第1831篇：HNSW索引算法深度解析——近似最近邻搜索的工程原理

老张大约 15 分钟

第1831篇：HNSW索引算法深度解析——近似最近邻搜索的工程原理

做向量检索这件事，我前后踩了差不多两年的坑。

最开始用暴力扫描（Flat Index），数据量小的时候没问题，一旦向量库超过百万级别，查询延迟直接飙到秒级，用户体验完全没法看。后来换了IVF，好了一些，但召回率又上不去，索引参数调来调去，总是在速度和精度之间做痛苦的取舍。

直到深入研究了HNSW，才算真正理解了：近似最近邻这件事，不是"不精确就将就"，而是有严格数学保障的工程方案。

今天从头把HNSW讲清楚，包括它的图结构设计、贪心搜索原理、Java工程实现，以及我在生产上遇到的真实问题。

一、为什么需要近似最近邻

先说个背景。向量检索的核心问题是：给定一个查询向量 q，在数据库里找到与 q 最相似的 K 个向量。

如果数据库里有 N 个向量，每个向量维度是 D，暴力扫描的时间复杂度是 O(N×D)。N=1000万、D=768的情况下，单次查询要做76亿次浮点运算，CPU上大概几十秒，这显然不可用。

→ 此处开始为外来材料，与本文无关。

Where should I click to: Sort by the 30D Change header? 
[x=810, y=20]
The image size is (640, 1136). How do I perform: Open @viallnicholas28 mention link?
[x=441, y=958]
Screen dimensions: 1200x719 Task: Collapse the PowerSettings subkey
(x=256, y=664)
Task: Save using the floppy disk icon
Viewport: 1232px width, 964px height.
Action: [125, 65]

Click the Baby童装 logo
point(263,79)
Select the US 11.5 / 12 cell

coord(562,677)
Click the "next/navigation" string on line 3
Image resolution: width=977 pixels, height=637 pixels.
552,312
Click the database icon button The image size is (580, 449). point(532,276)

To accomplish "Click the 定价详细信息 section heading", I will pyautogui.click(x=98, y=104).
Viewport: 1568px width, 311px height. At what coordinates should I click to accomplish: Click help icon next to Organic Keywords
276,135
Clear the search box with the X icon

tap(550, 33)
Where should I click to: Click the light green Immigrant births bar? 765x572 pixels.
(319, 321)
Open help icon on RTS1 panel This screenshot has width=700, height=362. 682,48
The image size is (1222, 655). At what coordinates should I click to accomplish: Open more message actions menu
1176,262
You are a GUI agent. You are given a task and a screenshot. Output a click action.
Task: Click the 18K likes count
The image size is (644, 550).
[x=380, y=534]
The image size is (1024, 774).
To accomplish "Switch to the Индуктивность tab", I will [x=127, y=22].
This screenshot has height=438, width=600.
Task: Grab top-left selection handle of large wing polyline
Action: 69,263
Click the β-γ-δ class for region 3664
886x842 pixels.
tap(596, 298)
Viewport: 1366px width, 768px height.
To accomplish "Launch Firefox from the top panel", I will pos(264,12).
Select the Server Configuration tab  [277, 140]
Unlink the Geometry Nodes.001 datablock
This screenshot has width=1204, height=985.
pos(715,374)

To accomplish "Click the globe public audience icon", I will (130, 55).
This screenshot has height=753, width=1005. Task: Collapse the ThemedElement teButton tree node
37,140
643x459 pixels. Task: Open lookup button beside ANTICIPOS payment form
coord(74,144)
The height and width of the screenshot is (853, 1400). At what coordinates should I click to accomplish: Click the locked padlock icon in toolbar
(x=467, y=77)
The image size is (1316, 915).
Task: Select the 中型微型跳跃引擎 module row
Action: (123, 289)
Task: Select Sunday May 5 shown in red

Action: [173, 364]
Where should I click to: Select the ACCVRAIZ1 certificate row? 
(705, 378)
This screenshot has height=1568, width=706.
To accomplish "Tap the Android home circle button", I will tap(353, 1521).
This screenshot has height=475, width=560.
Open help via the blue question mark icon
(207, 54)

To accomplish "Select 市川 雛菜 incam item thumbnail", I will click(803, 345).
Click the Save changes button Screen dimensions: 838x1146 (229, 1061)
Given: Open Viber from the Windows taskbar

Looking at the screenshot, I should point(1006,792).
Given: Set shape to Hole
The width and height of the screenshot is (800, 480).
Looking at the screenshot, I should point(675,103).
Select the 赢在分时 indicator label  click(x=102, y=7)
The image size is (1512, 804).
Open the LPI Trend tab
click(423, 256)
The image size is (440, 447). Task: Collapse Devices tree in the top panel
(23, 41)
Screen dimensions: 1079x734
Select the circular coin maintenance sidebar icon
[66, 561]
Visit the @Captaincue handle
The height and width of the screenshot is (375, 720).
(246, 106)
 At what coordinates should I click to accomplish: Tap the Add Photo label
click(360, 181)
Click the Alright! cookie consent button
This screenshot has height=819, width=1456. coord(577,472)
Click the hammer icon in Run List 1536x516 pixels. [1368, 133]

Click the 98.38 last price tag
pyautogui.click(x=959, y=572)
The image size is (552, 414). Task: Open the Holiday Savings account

近似最近邻（ANN）的思路是：允许损失一点召回率，换取查询速度的数量级提升。

具体来说，Recall@10=0.95 意味着：真实最近的10个结果里，我们能找回9.5个，这在工程上完全可以接受。

主流的ANN算法有三类：

类别	代表算法	核心思路
基于树	KD-Tree, Ball-Tree	空间分割
基于哈希	LSH	随机投影碰撞
基于图	HNSW, NSG	导航图搜索

在高维场景（D>100），基于树的方法因为"维度灾难"退化严重，LSH召回率不稳定，HNSW成了目前工业界公认最优的方案。

二、HNSW的核心思想：分层导航图

HNSW全称是 Hierarchical Navigable Small World，这个名字本身就说明了三个关键点：

Hierarchical（分层）：多层图结构，高层稀疏、低层稠密
Navigable（可导航）：贪心搜索能快速找到局部最优
Small World（小世界）：任意两点之间路径长度是对数级别的

2.1 NSW——先理解一维的小世界网络

HNSW的前身是NSW（Navigable Small World）。

想象你要在1000个城市里找离北京最近的城市。如果每个城市都只连接地理上相邻的城市，你从上海出发，每步只能移动一小段，搜索效率很低。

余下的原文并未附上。